Item coordinate data:
****************************************

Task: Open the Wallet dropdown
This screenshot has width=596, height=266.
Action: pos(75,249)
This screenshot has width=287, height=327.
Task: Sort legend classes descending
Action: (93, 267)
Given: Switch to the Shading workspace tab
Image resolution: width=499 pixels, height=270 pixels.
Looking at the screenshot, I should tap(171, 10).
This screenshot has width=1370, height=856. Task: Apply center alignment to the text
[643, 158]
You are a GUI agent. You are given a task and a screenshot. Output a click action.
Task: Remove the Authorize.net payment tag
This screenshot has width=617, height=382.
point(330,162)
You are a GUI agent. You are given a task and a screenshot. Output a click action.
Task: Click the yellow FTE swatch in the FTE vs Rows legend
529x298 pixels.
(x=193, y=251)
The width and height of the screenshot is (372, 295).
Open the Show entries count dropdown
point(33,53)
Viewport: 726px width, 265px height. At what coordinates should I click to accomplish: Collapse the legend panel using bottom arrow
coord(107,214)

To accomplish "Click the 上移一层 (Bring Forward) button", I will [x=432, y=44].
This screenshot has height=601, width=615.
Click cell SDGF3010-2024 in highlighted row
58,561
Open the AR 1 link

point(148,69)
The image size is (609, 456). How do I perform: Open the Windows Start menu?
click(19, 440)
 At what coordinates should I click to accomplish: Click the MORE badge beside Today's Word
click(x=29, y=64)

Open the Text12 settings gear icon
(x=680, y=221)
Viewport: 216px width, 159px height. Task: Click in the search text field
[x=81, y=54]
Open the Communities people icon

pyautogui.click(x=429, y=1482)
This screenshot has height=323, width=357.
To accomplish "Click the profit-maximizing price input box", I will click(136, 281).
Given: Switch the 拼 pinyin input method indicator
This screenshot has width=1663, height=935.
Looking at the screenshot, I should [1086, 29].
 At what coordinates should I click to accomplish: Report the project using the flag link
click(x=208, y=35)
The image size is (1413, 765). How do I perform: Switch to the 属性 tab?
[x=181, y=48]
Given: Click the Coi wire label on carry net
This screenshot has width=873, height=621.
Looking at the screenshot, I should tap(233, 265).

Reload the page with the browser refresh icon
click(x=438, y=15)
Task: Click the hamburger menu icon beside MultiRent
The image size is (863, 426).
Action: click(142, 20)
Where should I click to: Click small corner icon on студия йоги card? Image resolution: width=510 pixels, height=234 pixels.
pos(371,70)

****************************************

*THE PROBLEM*. Give back the entire listing above verbatim, every line unchanged.

*WORKED ANSWER*.
Task: Open the Wallet dropdown
This screenshot has width=596, height=266.
Action: pos(75,249)
This screenshot has width=287, height=327.
Task: Sort legend classes descending
Action: (93, 267)
Given: Switch to the Shading workspace tab
Image resolution: width=499 pixels, height=270 pixels.
Looking at the screenshot, I should tap(171, 10).
This screenshot has width=1370, height=856. Task: Apply center alignment to the text
[643, 158]
You are a GUI agent. You are given a task and a screenshot. Output a click action.
Task: Remove the Authorize.net payment tag
This screenshot has width=617, height=382.
point(330,162)
You are a GUI agent. You are given a task and a screenshot. Output a click action.
Task: Click the yellow FTE swatch in the FTE vs Rows legend
529x298 pixels.
(x=193, y=251)
The width and height of the screenshot is (372, 295).
Open the Show entries count dropdown
point(33,53)
Viewport: 726px width, 265px height. At what coordinates should I click to accomplish: Collapse the legend panel using bottom arrow
coord(107,214)

To accomplish "Click the 上移一层 (Bring Forward) button", I will [x=432, y=44].
This screenshot has height=601, width=615.
Click cell SDGF3010-2024 in highlighted row
58,561
Open the AR 1 link

point(148,69)
The image size is (609, 456). How do I perform: Open the Windows Start menu?
click(19, 440)
 At what coordinates should I click to accomplish: Click the MORE badge beside Today's Word
click(x=29, y=64)

Open the Text12 settings gear icon
(x=680, y=221)
Viewport: 216px width, 159px height. Task: Click in the search text field
[x=81, y=54]
Open the Communities people icon

pyautogui.click(x=429, y=1482)
This screenshot has height=323, width=357.
To accomplish "Click the profit-maximizing price input box", I will click(136, 281).
Given: Switch the 拼 pinyin input method indicator
This screenshot has width=1663, height=935.
Looking at the screenshot, I should [1086, 29].
 At what coordinates should I click to accomplish: Report the project using the flag link
click(x=208, y=35)
The image size is (1413, 765). How do I perform: Switch to the 属性 tab?
[x=181, y=48]
Given: Click the Coi wire label on carry net
This screenshot has width=873, height=621.
Looking at the screenshot, I should tap(233, 265).

Reload the page with the browser refresh icon
click(x=438, y=15)
Task: Click the hamburger menu icon beside MultiRent
The image size is (863, 426).
Action: click(142, 20)
Where should I click to: Click small corner icon on студия йоги card? Image resolution: width=510 pixels, height=234 pixels.
pos(371,70)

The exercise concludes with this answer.